A game consists of tossing a one rupee coin 3 times and noting its outcome each time. Deskhtha wins if all the tosses give the same result i.e., three heads or three tails, and loses otherwise. Calculate the probability that she will lose the game.

Solution:

Total possible outcomes when tossing a coin 3 times = 2³ = 8

Favorable outcomes for winning: HHH, TTT → 2 outcomes

Probability of winning = \(\frac{2}{8} = \frac{1}{4}\)

Probability of losing = 1 – Probability of winning = \(1 – \frac{1}{4} = \frac{3}{4}\)

Question 15

A dice is thrown twice. What is the probability that:

(i) 5 will not come up either time? (ii) 5 will come up at least once?

Solution:

Total possible outcomes when throwing a die twice = 6 × 6 = 36

(i) Outcomes where 5 doesn’t appear either time: Each die has 5 options (1,2,3,4,6). Total = 5 × 5 = 25

Probability = \(\frac{25}{36}\)

(ii) Probability that 5 comes at least once = 1 – Probability that 5 doesn’t appear at all = \(1 – \frac{25}{36} = \frac{11}{36}\)

10th Maths Probability Exercise 13.1 Solutions

Exercise 13.1 Solutions – Class X Mathematics

Exercise 13.1 Solutions

Probability – Class X Mathematics

State Council of Educational Research and Training, Telangana, Hyderabad

Question 1: Complete the following statements

(i) Probability of an event \( E + \text{Probability of the event ‘not } E’ = \) ______.

Solution: The sum of the probability of an event and its complement is always 1.

\[ P(E) + P(\text{not } E) = 1 \]

(ii) The probability of an event that cannot happen is ______. Such an event is called ______.

Solution: The probability of an impossible event is 0. Such an event is called an impossible event.

\[ P(\text{Impossible event}) = 0 \]

(iii) The probability of an event that is certain to happen is ______. Such an event is called ______.

Solution: The probability of a certain event is 1. Such an event is called a sure event.

\[ P(\text{Certain event}) = 1 \]

(iv) The sum of the probabilities of all the elementary events of an experiment is ______.

Solution: The sum of probabilities of all elementary events of an experiment is 1.

\[ \sum P(E_i) = 1 \]

(v) The probability of an event is greater than or equal to ______ and less than or equal to ______.

Solution: The probability of any event \( E \) satisfies:

\[ 0 \leq P(E) \leq 1 \]

Question 2: Which of the following experiments have equally likely outcomes?
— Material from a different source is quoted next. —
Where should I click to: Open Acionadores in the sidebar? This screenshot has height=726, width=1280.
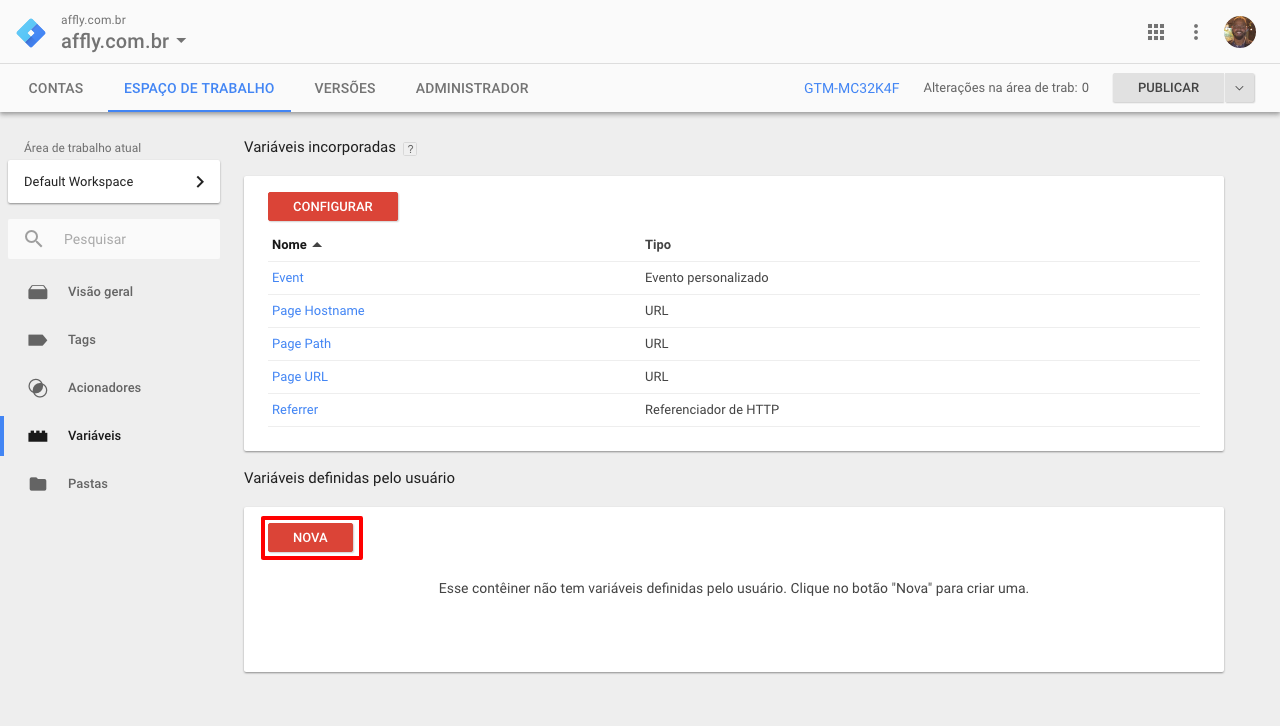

Explain.

(i) A driver attempts to start a car. The car starts or does not start.

Solution: Not equally likely. The probability depends on the car’s condition, fuel, etc.

(ii) A player attempts to shoot a basketball. She/he shoots or misses the shot.

Solution: Not equally likely. The outcome depends on the player’s skill.

(iii) A trial is made to answer a true-false question. The answer is right or wrong.

Solution: Equally likely. There’s a 50% chance of guessing correctly.

\[ P(\text{Right}) = P(\text{Wrong}) = 0.5 \]

(iv) A baby is born. It is a boy or a girl.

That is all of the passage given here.